I used the code you said mine was set at and I noticed a border around it. It was a little more grey and darker. I had to look at it for a minute to notice it but I definetly could. I set it back to what it was before and didn't see any border. I'm not really sure why it says it's different on yours since I have the code set to the one you said is for the forum. Maybe Composure or someone else can look at mine and see what it is and see if they get the same as you because I want to know whats up with it.


----------



## SimplyNate (May 27, 2007)

lol I wouldn't worry about it too much. It probably just looks different on different monitors.

I figured it out finally. For some strange reason IE changes the color slightly. It looks fine in Firefox... Strange I know.


----------



## MJB23 (Jan 26, 2007)

That's wierd that IE does that. I'm using firefox so that's probably why it looks different to me. I'm glad we figured it out.


----------



## plazzman (Mar 29, 2007)

It has to do with your moniter. And you still have the wrong BGC. Just eyedrop that shit and color fill it.


----------



## SimplyNate (May 27, 2007)

Well I am at school now so it wasn't my monitor. The color is still off. It matches with the one I changed earlier on both browsers.

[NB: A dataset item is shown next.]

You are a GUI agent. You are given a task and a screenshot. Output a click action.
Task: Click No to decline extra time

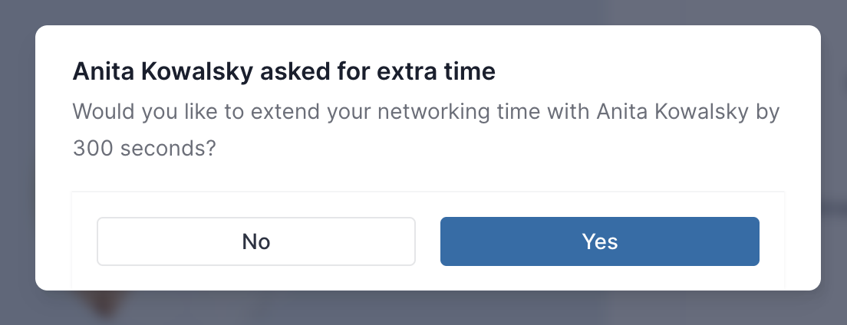point(256,241)
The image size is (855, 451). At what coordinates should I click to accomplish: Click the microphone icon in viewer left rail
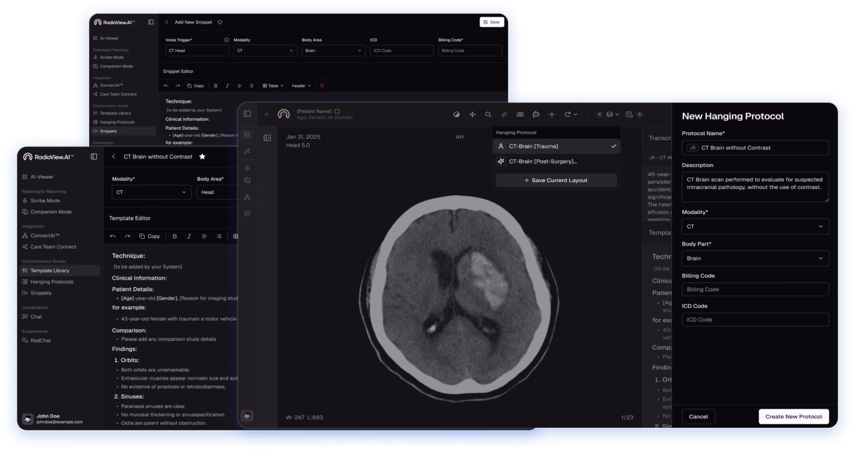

Anyways do what you want with it lol.


----------



## plazzman (Mar 29, 2007)

No, I mean you can see it on some and not others. I think MJ just can't see it.


----------



## MJB23 (Jan 26, 2007)

Ya plazz to me it looks fine on both my laptop and my moms computer. Here's the color code I got from the eye dropper that I was using. Its the same that compusre posted in the sig help thread. e0e6ea. I really don't know why it shows a border on some and not on others.


----------



## ToeZup (Jan 7, 2008)

Here is one I whipped up for you real quick.










Resized to 400 X 204


----------



## Composure (Jun 24, 2008)

Nice stuff Toez. I like the faded border look.


----------



## ToeZup (Jan 7, 2008)

Thanks bro. It's nothing crazy just clean and simple.
I'm digging your new sig. I have liked all the sigs you have made.


----------



## SimplyNate (May 27, 2007)

Yeah that's cool. I'll definelty use it later! If you don't mind that is.


----------



## ToeZup (Jan 7, 2008)

Yeah it's all good Nate. The one MJ made is great. Have a good week my friend.


----------



## ToeZup (Jan 7, 2008)

I threw a different font in there before I throw the files out. Have a good week man.


----------



## SimplyNate (May 27, 2007)

Thanks you too. I throw some points your way!


----------



## ToeZup (Jan 7, 2008)

SimplyNate said:


> Thanks you too. I throw some points your way!


Very cool of you Nate, you the man. :thumb02:


----------



## Jewbacca (May 22, 2008)

Kind of late but whatever...I felt like making one of Big Nog. Sorry it's not the size you requested; I had to crop it down to make it look better.


----------



## SimplyNate (May 27, 2007)

Looks cool. He looks badass in that picture for some reason lol.


----------